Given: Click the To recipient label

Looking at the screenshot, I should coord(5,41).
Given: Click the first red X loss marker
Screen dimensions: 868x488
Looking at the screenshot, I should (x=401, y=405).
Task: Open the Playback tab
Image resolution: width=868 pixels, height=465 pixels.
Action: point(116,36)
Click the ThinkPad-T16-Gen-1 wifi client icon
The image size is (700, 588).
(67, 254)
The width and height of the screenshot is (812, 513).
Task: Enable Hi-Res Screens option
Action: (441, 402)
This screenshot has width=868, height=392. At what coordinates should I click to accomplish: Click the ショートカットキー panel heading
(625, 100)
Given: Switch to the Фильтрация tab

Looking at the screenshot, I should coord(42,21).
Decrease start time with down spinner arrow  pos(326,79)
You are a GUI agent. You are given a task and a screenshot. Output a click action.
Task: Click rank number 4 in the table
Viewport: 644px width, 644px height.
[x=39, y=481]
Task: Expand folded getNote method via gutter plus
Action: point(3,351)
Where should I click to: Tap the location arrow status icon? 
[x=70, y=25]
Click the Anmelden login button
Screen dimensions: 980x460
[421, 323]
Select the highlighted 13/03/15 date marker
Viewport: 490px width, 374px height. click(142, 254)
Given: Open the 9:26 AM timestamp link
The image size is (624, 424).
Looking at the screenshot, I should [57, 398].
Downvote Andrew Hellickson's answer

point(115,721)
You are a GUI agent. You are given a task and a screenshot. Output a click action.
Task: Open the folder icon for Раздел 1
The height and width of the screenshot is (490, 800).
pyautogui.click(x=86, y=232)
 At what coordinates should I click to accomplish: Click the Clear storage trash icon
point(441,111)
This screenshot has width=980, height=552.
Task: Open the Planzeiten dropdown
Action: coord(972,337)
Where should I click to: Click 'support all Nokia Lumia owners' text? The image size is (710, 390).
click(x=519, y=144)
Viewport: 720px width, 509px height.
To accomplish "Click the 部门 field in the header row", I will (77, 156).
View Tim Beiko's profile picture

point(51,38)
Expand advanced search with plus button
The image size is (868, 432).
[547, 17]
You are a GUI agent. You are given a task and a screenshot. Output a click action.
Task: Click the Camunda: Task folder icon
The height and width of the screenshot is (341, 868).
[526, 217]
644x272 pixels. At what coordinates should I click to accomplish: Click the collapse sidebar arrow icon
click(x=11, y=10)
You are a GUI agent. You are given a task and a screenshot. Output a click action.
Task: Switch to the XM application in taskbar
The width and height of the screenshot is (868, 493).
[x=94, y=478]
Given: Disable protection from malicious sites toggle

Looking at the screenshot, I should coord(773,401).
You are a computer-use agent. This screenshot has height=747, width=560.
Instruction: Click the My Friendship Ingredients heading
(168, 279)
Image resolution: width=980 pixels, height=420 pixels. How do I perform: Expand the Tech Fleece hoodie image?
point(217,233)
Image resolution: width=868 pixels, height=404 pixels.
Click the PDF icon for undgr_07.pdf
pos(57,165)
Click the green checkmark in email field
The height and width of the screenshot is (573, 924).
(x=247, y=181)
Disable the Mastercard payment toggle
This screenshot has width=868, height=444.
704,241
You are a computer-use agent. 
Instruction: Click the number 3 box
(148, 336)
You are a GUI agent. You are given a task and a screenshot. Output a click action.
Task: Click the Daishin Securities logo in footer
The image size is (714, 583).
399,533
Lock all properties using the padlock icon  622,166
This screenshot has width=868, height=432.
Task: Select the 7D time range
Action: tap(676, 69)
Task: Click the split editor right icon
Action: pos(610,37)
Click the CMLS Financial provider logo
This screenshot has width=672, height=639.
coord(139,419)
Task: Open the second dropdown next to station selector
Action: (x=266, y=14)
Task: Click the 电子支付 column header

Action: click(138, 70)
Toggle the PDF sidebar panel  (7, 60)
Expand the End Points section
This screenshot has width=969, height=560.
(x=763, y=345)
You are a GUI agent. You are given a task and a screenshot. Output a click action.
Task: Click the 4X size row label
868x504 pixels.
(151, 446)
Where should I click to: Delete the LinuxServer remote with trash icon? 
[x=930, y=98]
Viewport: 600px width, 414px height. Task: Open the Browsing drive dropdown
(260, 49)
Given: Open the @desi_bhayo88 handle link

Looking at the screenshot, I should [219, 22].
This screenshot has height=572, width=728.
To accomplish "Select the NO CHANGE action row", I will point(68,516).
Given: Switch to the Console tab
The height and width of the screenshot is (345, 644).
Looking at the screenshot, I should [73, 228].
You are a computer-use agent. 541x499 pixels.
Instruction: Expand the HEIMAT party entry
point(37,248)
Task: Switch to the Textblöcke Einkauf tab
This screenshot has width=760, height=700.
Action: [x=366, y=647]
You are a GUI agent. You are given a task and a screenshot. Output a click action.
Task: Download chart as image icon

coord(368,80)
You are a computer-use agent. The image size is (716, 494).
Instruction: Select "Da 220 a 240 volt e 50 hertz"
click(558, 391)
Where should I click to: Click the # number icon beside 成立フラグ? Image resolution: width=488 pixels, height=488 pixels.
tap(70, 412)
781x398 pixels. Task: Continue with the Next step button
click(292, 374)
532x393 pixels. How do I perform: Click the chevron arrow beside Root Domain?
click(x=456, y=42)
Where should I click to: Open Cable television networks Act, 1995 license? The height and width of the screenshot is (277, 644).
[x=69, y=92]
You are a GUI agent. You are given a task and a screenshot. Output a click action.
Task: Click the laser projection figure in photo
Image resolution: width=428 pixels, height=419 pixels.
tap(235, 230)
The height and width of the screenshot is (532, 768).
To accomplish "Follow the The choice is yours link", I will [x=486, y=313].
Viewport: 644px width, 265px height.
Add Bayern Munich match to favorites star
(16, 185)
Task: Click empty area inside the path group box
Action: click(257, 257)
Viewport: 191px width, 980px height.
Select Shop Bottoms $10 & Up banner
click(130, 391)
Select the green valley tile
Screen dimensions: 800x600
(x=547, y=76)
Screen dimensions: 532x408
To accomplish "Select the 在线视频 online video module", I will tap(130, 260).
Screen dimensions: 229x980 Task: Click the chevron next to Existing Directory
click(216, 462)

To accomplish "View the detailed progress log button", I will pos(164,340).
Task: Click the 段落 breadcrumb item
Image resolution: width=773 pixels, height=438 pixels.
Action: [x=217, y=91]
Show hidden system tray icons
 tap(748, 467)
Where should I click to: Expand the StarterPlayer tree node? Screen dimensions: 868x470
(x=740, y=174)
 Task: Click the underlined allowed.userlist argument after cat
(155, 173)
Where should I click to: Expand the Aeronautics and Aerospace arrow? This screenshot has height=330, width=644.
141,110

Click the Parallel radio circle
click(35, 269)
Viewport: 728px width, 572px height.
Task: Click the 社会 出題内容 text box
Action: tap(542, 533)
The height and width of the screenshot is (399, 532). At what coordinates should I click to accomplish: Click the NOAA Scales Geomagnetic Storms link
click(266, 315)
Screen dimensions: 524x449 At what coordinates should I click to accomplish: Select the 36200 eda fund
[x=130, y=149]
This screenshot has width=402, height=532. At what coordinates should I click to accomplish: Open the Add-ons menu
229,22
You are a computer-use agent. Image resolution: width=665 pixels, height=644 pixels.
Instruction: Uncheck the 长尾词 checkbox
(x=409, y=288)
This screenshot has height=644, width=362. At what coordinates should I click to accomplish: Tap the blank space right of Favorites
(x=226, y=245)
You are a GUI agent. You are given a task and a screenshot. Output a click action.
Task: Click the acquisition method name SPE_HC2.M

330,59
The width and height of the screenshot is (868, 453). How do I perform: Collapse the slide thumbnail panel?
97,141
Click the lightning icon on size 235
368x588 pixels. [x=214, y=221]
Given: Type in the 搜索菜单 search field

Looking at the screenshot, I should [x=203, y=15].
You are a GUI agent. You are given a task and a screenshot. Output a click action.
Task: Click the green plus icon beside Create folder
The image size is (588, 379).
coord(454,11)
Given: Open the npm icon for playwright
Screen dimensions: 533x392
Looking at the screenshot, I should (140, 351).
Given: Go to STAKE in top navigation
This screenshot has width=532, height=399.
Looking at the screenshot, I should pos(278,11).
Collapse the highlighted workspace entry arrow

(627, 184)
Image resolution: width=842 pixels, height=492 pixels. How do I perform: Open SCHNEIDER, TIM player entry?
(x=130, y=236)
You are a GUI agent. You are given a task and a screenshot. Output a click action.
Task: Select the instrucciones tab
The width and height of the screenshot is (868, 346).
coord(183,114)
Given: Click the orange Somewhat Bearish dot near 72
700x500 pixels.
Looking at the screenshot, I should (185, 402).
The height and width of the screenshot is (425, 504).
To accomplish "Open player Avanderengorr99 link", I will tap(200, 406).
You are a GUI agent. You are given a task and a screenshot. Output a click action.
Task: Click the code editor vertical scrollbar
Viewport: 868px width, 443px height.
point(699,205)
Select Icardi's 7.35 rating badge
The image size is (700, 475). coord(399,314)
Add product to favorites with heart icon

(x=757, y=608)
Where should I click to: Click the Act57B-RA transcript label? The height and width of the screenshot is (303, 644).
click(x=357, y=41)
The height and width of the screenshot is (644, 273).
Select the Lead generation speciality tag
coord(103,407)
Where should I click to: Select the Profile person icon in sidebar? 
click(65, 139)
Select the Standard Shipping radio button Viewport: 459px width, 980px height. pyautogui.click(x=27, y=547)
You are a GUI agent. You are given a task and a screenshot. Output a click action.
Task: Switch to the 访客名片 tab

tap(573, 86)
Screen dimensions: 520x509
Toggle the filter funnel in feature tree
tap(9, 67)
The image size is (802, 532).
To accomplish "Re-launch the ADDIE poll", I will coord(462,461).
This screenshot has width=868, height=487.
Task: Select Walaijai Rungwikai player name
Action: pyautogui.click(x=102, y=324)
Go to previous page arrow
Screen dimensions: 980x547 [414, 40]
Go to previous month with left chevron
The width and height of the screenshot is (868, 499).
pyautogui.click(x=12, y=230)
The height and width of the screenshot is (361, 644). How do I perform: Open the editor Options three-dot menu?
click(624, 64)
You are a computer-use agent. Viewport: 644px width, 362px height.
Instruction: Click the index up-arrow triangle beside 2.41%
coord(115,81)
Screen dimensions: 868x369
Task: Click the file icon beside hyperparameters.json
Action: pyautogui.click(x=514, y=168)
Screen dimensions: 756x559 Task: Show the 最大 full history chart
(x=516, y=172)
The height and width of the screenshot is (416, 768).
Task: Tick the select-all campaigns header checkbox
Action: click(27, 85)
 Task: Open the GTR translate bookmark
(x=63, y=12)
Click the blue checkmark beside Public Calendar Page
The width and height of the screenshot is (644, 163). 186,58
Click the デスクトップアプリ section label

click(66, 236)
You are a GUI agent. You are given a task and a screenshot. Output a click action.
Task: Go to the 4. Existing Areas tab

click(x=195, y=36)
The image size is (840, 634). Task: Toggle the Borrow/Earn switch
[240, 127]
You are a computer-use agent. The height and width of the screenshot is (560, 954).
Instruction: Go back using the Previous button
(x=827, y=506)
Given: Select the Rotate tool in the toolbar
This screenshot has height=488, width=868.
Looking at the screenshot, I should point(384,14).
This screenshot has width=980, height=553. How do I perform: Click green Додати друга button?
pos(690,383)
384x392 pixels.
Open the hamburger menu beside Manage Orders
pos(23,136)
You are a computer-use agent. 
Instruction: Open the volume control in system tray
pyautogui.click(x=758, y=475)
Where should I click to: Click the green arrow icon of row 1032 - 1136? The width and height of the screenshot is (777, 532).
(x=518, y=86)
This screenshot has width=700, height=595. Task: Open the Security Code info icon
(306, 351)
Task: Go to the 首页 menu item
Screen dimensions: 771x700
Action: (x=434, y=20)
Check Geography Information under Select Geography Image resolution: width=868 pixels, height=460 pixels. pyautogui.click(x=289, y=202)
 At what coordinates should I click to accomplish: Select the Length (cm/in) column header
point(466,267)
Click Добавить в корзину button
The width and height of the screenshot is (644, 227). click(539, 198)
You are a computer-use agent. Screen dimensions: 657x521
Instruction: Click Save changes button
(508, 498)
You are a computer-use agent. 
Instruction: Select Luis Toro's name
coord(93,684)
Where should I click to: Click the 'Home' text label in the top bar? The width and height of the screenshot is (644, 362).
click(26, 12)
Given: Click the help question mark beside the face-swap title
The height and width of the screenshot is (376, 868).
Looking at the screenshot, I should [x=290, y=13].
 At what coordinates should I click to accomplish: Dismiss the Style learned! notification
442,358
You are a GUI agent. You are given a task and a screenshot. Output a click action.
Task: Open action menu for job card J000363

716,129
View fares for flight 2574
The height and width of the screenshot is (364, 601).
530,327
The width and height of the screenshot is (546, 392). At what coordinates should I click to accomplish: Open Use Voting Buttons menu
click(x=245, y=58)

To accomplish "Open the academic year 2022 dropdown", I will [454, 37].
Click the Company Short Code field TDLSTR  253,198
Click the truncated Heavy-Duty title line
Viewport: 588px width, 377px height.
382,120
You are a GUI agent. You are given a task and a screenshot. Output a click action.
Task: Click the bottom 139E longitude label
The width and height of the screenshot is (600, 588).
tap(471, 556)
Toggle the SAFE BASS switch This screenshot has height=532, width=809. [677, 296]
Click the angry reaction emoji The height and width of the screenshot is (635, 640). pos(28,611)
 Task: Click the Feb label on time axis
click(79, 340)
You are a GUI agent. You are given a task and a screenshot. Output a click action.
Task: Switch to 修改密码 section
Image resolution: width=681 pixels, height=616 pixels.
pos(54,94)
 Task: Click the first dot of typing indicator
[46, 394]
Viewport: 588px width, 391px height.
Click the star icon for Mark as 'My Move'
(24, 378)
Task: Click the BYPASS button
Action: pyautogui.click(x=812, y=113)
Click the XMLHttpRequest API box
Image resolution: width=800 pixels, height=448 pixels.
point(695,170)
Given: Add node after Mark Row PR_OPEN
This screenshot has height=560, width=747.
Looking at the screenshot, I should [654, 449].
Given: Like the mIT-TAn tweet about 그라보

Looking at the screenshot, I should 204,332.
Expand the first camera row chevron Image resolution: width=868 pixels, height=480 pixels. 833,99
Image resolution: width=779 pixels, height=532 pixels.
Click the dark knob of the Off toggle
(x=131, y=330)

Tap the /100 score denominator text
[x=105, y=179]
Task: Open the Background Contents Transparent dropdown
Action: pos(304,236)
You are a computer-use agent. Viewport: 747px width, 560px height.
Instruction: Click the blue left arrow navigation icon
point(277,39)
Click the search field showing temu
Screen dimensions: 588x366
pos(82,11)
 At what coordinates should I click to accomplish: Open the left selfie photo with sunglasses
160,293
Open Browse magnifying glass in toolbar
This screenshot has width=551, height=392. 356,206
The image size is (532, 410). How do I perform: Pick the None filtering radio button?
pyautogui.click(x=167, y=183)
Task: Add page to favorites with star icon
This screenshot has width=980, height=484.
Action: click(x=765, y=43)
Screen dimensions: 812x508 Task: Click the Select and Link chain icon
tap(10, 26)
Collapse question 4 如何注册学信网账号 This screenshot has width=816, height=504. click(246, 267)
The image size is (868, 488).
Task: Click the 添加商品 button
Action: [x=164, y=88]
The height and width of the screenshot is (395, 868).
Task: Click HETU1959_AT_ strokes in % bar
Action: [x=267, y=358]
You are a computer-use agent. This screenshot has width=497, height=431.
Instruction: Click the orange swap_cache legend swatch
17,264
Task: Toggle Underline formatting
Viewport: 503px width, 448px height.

**WHAT NEEDS TO BE DONE:** Within the listing above, locate the line containing "Screen dimensions: 520x509" and the line containing "Given: Select the Rotate tool in the toolbar". Reproduce those two lines and all lines between them exactly, with nothing added.

**EXERCISE OUTPUT:**
Screen dimensions: 520x509
Toggle the filter funnel in feature tree
tap(9, 67)
The image size is (802, 532).
To accomplish "Re-launch the ADDIE poll", I will coord(462,461).
This screenshot has width=868, height=487.
Task: Select Walaijai Rungwikai player name
Action: pyautogui.click(x=102, y=324)
Go to previous page arrow
Screen dimensions: 980x547 [414, 40]
Go to previous month with left chevron
The width and height of the screenshot is (868, 499).
pyautogui.click(x=12, y=230)
The height and width of the screenshot is (361, 644). How do I perform: Open the editor Options three-dot menu?
click(624, 64)
You are a computer-use agent. Viewport: 644px width, 362px height.
Instruction: Click the index up-arrow triangle beside 2.41%
coord(115,81)
Screen dimensions: 868x369
Task: Click the file icon beside hyperparameters.json
Action: pyautogui.click(x=514, y=168)
Screen dimensions: 756x559 Task: Show the 最大 full history chart
(x=516, y=172)
The height and width of the screenshot is (416, 768).
Task: Tick the select-all campaigns header checkbox
Action: click(27, 85)
 Task: Open the GTR translate bookmark
(x=63, y=12)
Click the blue checkmark beside Public Calendar Page
The width and height of the screenshot is (644, 163). 186,58
Click the デスクトップアプリ section label

click(66, 236)
You are a GUI agent. You are given a task and a screenshot. Output a click action.
Task: Go to the 4. Existing Areas tab

click(x=195, y=36)
The image size is (840, 634). Task: Toggle the Borrow/Earn switch
[240, 127]
You are a computer-use agent. The height and width of the screenshot is (560, 954).
Instruction: Go back using the Previous button
(x=827, y=506)
Given: Select the Rotate tool in the toolbar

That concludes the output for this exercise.